The US dollar slides along with Treasury yields while gold traded in the green. In the day ahead, investors would look forward to the Eurozone growth statistics and US consumer sentiments.

The US hospitalisation numbers due to the coronavirus swelled above 67,000 along with the rise in new cases forcing the authorities to mull further restrictions in cities like New York and Chicago.

The worries have triggered fund flows to bonds from stocks, driving down the yield and hence the dollar. The Japanese yen has gained from the risk reversal along with gold in a falling-yield environment.

The heads of the US Fed, ECB and BOE while warning about the virus impact had also expressed hope regarding recovery, but said that the economies would require fiscal and monetary assistance for some time.

US Election

Republicans have started to acknowledge the defeat in the US presidential elections.

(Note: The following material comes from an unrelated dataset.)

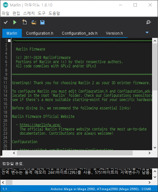Switch to the Configuration_adv.h tab
The height and width of the screenshot is (192, 158).
pos(80,33)
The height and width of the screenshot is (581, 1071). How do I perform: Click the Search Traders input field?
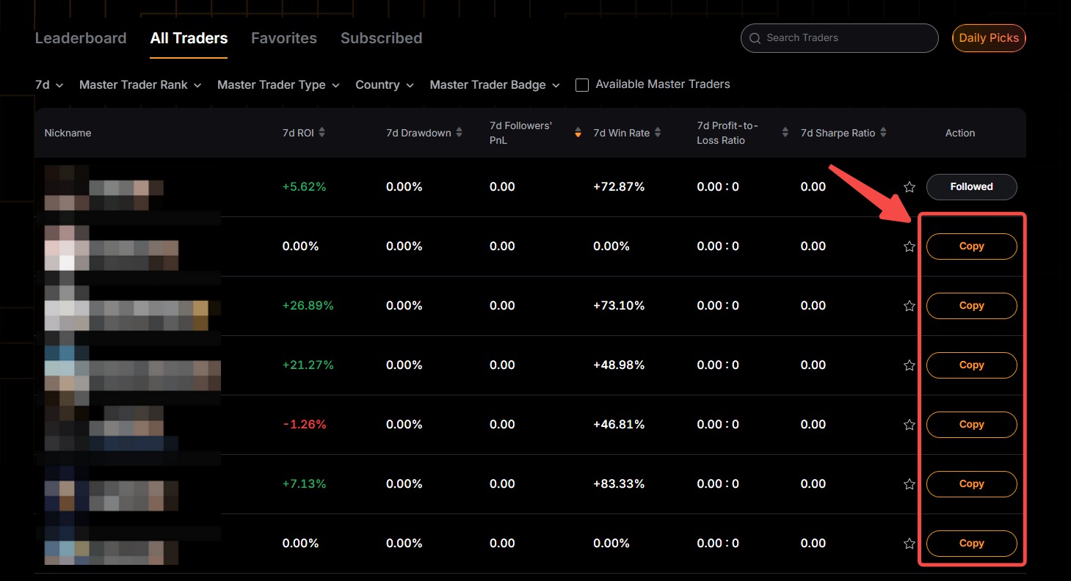(x=844, y=38)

President Donald Trump is supporting Judy Shelton to the Federal Reserve. Shelton’s favourable views regarding the return to the gold standard have left many doubting her suitability to a Fed position.

Trump, in another executive order, banned investments in firms controlled by the Chinese army.

The UK Prime Minister Boris Johnson’s senior adviser Dominic Cummings is moving out of the position while the Brexit talks are still in progress in London – without having made any progress in the roadblocks surrounding fisheries and level-playing-field.

Eurozone third-quarter Gross Domestic Product is expected at 12.7 Percent growth, recovering from an earlier collapse.

A leading indicator of expenditure, the University of Michigan’s preliminary Consumer Sentiment Index’s November reading might show an up-tick but wouldn’t surpass pre-pandemic levels.